Cavity Solitons as a Nonlinear Substrate for Photonic Neuromorphic Computing
Amir Arsalan Arabieh, Alessandro Lupo, Simon-Pierre Gorza, Serge Massar
TL;DR
This work demonstrates that cavity solitons sustained in a fiber optical cavity can serve as a nonlinear substrate for photonic reservoir computing. By encoding inputs in the phase of a driving laser and reading out through frequency-m multiplexed spectral channels, the system exploits spectral breathing and, importantly, Kelly sidebands to enrich dynamics and improve processing performance. Across numerical models (Ikeda map, LLE, and a reduced model) and an experimental fiber-cavity implementation, the Ikeda-map framework most accurately captures the dynamics and yields superior benchmarks (e.g., XOR, NCE, Mackey–Glass) due to Kelly-wave contributions. The results suggest a scalable, energy-efficient photonic RC platform with potential for further enhancement via dispersion engineering, extended analog readouts, and improved CW-to-frequency-comb conversion.

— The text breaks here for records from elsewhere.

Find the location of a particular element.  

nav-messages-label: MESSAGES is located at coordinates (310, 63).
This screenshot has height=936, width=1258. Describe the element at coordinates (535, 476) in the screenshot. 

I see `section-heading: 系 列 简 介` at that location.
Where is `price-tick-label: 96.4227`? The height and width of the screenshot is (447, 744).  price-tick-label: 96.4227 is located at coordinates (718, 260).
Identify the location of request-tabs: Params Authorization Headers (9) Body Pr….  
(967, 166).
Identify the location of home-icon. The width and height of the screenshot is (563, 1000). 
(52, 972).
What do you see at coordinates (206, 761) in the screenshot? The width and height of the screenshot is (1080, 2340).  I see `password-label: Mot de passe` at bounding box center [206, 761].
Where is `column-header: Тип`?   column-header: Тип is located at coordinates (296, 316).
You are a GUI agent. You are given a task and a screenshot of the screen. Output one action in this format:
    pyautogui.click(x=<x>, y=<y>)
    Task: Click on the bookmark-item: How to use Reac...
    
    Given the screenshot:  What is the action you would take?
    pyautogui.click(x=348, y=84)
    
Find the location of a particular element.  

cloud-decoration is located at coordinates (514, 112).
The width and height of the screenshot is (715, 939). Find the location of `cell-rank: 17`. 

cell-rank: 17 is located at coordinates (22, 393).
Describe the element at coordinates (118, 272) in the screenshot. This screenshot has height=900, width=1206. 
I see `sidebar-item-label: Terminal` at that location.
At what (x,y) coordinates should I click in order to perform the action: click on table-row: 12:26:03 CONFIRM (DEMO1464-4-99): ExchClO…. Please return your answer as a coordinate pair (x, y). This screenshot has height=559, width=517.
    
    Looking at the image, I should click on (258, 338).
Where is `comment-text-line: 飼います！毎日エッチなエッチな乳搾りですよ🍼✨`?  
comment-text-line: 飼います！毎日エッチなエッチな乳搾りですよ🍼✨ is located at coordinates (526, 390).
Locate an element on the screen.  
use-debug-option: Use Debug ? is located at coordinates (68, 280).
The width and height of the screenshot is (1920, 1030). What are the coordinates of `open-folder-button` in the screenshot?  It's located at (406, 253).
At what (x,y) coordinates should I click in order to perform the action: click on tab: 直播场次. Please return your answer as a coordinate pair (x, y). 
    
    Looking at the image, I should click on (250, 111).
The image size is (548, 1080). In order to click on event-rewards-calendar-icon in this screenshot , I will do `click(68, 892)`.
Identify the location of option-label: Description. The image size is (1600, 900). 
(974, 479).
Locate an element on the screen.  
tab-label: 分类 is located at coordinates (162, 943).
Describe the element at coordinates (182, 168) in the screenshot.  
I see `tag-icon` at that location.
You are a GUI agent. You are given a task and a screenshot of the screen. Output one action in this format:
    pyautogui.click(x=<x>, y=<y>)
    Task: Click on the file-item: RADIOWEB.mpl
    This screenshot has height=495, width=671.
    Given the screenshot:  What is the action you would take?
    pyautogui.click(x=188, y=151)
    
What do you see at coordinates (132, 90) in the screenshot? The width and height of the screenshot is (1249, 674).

These findings advance neuromorphic photonics by leveraging nonlinear soliton dynamics as a computational substrate and highlighting the critical role of radiative modes in information processing.
Abstract
Reservoir computing leverages nonlinear dynamics of physical systems to process temporal information with minimal training cost. Here, we demonstrate that cavity solitons sustained in a fiber optical cavity provide an optical platform for photonic reservoir computing. Our methodology exploits the use of a phase-modulated drive laser to encode the input, while the reservoir states are accessed through frequency-resolved readout. Numerical simulations indicate that the emission of Kelly waves enriches the dynamics and enhances performance for machine learning tasks. We evaluate the performance of the cavity-soliton reservoir computer on several standard benchmark tasks.